# Available data
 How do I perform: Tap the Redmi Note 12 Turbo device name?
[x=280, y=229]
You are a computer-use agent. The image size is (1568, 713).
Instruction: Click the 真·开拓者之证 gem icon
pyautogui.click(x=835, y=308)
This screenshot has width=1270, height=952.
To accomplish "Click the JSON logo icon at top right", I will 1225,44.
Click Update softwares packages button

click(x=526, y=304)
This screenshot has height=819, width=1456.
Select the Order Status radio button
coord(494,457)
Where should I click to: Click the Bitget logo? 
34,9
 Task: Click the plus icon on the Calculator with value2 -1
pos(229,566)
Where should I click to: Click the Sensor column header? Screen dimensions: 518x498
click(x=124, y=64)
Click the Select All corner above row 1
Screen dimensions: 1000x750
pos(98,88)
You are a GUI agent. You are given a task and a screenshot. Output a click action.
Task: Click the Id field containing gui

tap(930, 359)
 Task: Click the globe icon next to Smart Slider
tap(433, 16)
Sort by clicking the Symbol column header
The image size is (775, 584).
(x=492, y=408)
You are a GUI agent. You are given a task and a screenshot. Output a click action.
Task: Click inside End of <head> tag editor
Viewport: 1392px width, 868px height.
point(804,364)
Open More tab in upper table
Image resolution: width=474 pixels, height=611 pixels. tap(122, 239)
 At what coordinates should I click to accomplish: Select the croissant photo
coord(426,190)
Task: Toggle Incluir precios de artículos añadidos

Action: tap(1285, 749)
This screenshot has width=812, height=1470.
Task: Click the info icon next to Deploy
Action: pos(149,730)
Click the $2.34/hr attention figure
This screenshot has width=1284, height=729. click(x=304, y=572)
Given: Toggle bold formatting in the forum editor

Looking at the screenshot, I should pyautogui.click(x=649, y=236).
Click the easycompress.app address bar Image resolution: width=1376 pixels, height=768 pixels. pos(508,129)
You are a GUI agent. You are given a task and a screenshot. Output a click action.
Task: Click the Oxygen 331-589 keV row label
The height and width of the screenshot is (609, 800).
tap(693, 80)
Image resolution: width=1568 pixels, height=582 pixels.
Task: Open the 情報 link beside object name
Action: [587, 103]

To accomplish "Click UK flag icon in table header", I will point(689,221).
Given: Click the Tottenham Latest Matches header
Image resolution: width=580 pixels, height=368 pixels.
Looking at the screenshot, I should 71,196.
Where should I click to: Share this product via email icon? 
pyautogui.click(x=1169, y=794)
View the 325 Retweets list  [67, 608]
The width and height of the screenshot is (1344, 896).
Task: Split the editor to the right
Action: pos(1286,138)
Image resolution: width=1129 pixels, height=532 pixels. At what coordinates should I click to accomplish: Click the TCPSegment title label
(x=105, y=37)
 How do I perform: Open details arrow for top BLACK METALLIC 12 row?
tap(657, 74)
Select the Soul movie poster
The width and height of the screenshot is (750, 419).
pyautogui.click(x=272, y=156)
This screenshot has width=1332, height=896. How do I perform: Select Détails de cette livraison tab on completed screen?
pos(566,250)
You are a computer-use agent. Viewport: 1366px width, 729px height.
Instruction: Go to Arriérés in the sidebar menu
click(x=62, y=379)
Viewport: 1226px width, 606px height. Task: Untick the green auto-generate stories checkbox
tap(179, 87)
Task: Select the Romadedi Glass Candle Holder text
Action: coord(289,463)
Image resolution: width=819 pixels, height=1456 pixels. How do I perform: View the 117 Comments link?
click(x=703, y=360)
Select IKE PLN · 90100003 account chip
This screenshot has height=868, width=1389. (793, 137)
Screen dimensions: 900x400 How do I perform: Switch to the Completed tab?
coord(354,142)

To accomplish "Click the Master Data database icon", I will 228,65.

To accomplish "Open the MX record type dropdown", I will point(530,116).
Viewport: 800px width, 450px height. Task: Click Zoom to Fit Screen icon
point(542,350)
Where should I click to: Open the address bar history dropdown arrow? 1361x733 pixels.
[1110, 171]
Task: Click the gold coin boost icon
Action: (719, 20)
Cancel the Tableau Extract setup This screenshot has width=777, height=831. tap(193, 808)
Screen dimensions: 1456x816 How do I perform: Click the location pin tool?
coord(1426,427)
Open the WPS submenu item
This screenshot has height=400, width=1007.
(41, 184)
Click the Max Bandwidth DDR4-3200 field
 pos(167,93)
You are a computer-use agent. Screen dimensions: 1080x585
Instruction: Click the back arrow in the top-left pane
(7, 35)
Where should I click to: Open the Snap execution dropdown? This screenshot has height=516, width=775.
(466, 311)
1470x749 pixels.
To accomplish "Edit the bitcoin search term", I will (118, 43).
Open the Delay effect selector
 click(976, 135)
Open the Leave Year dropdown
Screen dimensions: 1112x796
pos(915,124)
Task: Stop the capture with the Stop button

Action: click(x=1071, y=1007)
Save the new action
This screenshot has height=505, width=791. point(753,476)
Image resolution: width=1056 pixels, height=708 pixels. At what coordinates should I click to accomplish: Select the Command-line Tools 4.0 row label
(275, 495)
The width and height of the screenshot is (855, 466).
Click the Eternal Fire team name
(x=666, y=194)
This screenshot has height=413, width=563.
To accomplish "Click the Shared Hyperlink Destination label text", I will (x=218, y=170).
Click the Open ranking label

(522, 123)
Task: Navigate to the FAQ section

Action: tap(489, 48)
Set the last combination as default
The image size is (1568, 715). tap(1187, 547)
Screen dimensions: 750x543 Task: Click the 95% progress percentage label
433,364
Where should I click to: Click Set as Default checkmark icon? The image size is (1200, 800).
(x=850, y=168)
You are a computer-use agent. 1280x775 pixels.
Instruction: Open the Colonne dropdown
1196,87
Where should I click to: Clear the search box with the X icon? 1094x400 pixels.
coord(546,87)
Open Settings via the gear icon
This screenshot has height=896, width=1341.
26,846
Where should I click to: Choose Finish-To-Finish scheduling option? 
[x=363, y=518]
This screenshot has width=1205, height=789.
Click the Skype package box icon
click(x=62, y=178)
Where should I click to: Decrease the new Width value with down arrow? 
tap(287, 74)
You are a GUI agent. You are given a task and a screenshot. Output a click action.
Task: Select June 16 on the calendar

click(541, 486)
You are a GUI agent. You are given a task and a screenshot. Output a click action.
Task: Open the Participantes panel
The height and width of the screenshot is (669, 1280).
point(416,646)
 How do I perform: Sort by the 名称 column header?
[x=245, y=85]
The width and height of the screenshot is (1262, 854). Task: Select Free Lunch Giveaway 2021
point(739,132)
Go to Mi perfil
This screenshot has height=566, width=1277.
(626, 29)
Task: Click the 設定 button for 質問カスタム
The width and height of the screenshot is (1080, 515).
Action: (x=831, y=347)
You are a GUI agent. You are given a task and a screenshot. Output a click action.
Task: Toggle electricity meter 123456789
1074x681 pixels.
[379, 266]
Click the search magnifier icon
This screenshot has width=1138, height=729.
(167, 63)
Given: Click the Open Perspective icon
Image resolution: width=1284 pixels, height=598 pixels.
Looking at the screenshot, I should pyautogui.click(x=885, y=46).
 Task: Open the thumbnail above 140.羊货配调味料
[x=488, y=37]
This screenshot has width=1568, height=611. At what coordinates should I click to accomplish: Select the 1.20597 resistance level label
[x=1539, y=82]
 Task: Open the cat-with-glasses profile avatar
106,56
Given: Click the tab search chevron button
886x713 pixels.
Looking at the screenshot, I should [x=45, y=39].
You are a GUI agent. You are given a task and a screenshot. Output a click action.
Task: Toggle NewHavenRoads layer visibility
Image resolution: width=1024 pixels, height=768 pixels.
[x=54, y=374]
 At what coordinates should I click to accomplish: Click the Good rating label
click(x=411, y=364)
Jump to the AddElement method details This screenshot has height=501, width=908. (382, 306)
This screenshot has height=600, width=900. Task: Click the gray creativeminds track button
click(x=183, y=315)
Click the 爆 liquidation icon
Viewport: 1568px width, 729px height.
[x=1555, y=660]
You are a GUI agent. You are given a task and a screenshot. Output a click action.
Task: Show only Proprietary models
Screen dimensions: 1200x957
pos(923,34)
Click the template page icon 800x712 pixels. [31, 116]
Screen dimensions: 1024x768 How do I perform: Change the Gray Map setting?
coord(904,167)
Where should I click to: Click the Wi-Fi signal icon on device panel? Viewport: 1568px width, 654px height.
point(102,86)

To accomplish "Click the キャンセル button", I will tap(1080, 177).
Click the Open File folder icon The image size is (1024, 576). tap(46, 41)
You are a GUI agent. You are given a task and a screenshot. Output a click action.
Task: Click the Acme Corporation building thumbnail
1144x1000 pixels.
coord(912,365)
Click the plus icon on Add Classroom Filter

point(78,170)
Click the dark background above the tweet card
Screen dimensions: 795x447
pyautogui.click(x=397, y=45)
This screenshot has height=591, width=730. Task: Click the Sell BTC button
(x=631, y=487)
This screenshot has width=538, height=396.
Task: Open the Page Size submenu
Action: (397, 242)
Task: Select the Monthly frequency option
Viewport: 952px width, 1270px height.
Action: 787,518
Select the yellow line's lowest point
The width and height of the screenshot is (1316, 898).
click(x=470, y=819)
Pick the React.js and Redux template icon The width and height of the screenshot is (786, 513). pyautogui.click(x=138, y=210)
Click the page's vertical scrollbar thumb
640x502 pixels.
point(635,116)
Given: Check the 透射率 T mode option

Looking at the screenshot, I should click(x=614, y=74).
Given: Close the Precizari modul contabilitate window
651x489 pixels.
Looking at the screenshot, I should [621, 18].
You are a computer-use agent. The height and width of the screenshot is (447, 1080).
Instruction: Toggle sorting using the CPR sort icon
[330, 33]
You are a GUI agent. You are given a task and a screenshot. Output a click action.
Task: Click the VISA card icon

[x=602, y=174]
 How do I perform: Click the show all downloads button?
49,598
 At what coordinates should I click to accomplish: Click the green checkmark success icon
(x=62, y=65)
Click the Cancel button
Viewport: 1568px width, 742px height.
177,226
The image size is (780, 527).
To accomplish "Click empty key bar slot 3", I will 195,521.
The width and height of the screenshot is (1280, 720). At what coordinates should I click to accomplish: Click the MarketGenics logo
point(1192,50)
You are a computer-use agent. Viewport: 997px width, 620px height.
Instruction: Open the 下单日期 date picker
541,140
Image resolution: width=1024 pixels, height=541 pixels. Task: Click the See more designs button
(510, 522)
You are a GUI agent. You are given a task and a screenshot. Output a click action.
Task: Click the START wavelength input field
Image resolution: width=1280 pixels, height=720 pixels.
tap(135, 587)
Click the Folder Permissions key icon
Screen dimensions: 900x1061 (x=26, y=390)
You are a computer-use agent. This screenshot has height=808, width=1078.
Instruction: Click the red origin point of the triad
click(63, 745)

# What this task involves
Answer with one number only: how many lines above contain the word "computer".

# Problem solution
7